Records for processing:
+++
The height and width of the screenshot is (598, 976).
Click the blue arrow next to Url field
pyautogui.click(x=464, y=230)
+++
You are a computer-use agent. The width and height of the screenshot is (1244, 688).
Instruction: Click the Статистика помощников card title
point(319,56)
+++
Going through the material above, tally the lines holding "screenshot" and give the number alone.

2